FFT Redesign and Optimization

The Fast Fourier Transform is an algorithm that converts time-domain signals into their frequency-domain representations. It has many different applications including audio processing, machine learning, etc.

In an earlier blog, we talked about the design of our ASIC FFT accelerator. Figure 1 from that blog post shows the architecture of it. This design used a Cooley-Tukey structure, in which each stage of the FFT is fully instantiated and FFT is composed recursively with smaller FFTs with half the sample points. However, this design is not especially space-efficient, because only one stage is used at a time, while all other stages are idle. In this blog post, we will talk about the optimizations we did to bring massive increases in both performance and area efficiency.

Figure 1
Earlier FFT Topology

As in Figure 2 below, the newly optimized FFT adopts an iterative approach following the Pease FFT implementation. The Pease FFT is an adaptation of the Cooley-Tukey FFT, instead of instantiating all the stages with different inputs, it only instantiates one stage that is iteratively used. All the butterfly units are fixed in space, although their inputs are routed differently from stage to stage. This saves the amount of registers and multipliers needed drastically, especially for FFTs with large sample sizes (more stages).

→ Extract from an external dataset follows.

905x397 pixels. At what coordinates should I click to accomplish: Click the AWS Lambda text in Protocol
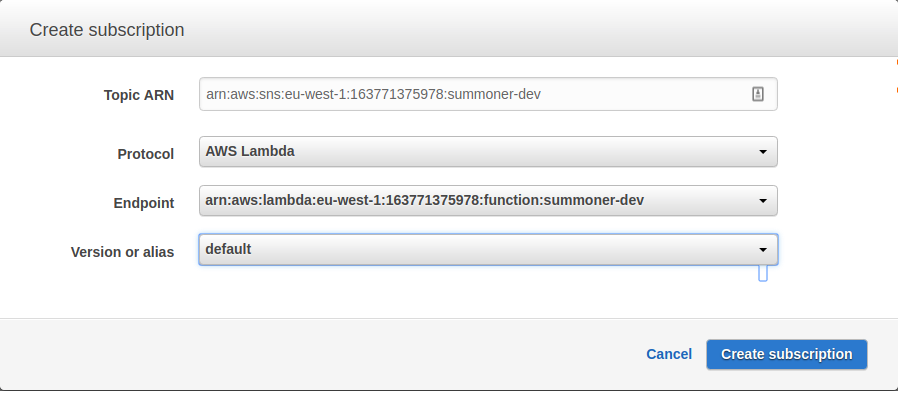(250, 151)
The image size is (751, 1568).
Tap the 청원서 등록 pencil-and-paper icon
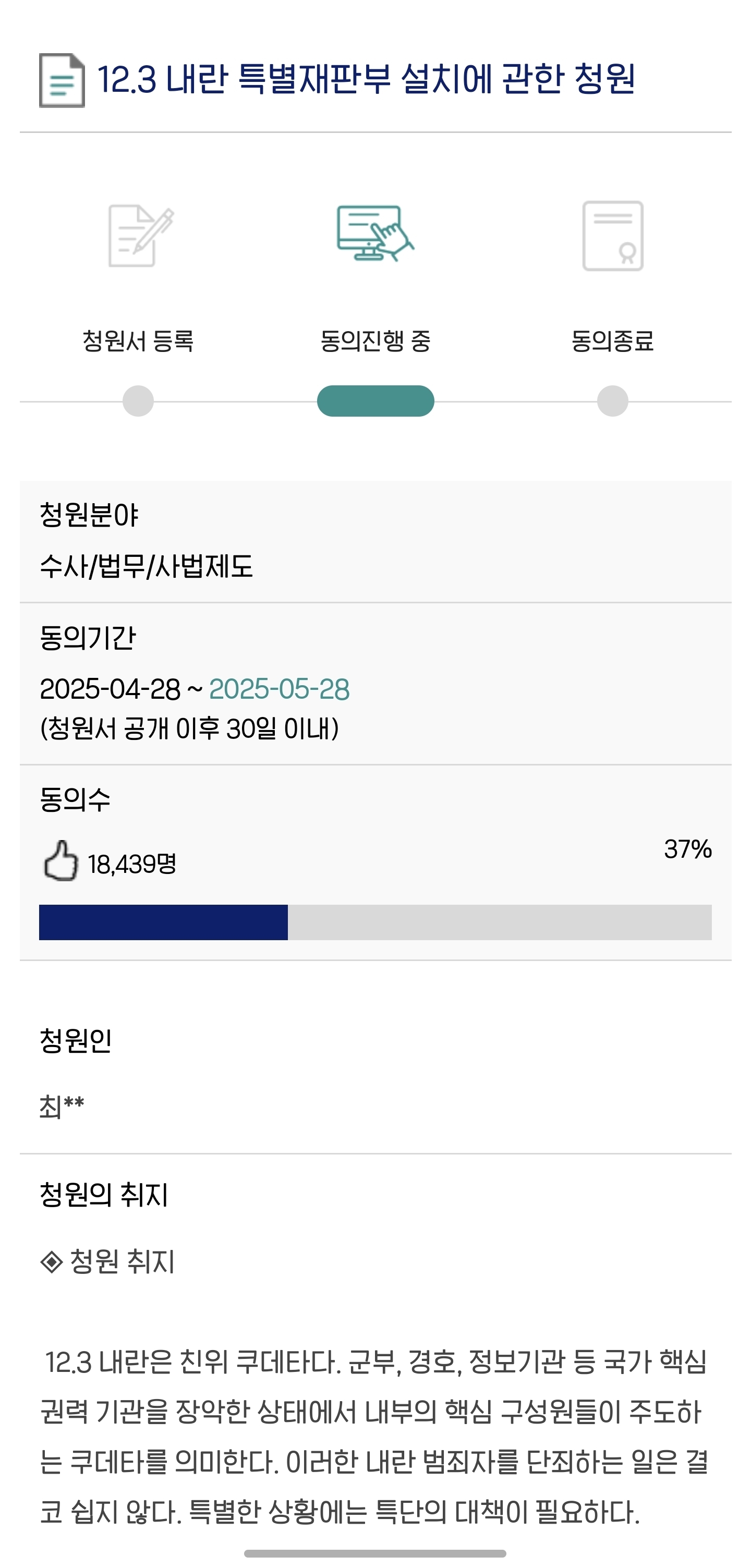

For an 8-point FFT, which has 3 stages, this means reducing the number of butterflies from 12 to 4, for a 32-point FFT, which has 5 stages, it reduces 80 butterflies to just 16. Furthermore, we implemented a multi-butterfly module, which allows several pairs of data points to share one butterfly. The butterfly would rotate between them and compute one by one. This means that we can adjust the number of butterfly modules freely to explore the optimal setup between area and performance.

Figure 2
Updated FFT Topology

Another optimization that is enabled by the reduction of butterfly modules is the use of single-cycle multipliers instead of iterative multipliers. Previous implementations of the butterfly modules used an iterative multiplier design to save space. However, iterative multipliers are extremely inefficient: multiplication between two 32-bit fixed-point numbers takes up to 32 cycles to finish. Since the new design has far fewer space constraints, we opted to use a single-cycle multiplier, which has higher cycle time and area, but far higher area efficiency and overall performance compared to the iterative counterparts.

Synthesis

The Manual Synthesis Flow

We synthesize our components using the caravel user project repository targeting sky130 PDK. Normally, this is a process that takes several steps:

  1. First, we run pytest in order to generate versions of our top-level fft module that has the right parameter values set for our design.
  2. Next, we copy our files to a clone of the caravel_user_project github repository, under the verilog/rtl directory.
  3. Then, we run sv2v to convert our SystemVerilog code into Verilog.
  4. Now that our Verilog is set up, we set up our OpenLANE files in a subdirectory of the openlane directory.
  5. To fill this out, we need a config.json file to tell OpenLANE what configuration we want for our designs, specifying things like the target clock period
  6. An example config.json
  7. Finally, we fill in pin_order.cfg, which tells OpenLANE which cardinal direction to place each of the ports in our design.
  8. With all our files set up, we can now push things through the flow using make design_name.

This is a process that not only takes many different steps, but is difficult to easily reproduce on other members' machines. The caravel_user_project repository is an entirely different repository from our workspace repository, so we would have to not only copy over many files to a different repository with a different structure, we also have to run pytest and find the right file out of potentially hundreds of generated files.

Most importantly, we often want to generate multiple macros for different parameter values, target densities, or clock periods. The steps above would have to be repeated for every single one of these combinations, which requires a lot of repetitive work that can be automated. This leads us to the custom automated caravel script we have developed for this exact purpose.

The Automated Synthesis Flow

In light of the issues described above, we have developed an automated synthesis flow for designs. Instead of all the steps needed above, now we only need to describe one config file per verilog module, with support for instantiating multiple designs with different parameter values using the same file. This new file is in the yaml format as it tends to be easier to look at, although our scripts support json as well.

A new configuration file

In this one file, we specify three different FFT designs - an 8-point, 32-point and 128-point FFT. These designs also have different target densities, and to shorten the configuration file as much as possible, we can nest designs and have parameter definitions propagate from the top-level designs to more specific ones. Other than this, we specify a single pin configuration file for our designs, and we are ready to synthesize.

An example pin_order.cfg

To run synthesis, we type caravel src/fft/pease/fft.yml and our designs are automatically synthesized in parallel, and the results will be copied to a build directory once synthesis completes. This streamlines our work process significantly, allowing us to push through the flow quickly and often, facilitating design correctness and optimization.

The digital design process is characterized by many different incredibly powerful but difficult-to-master tools, and one of our biggest goals is to simplify this process and lower the learning curve so we as students are able to utilize these tools without needing years of experience in ASIC design and synthesis.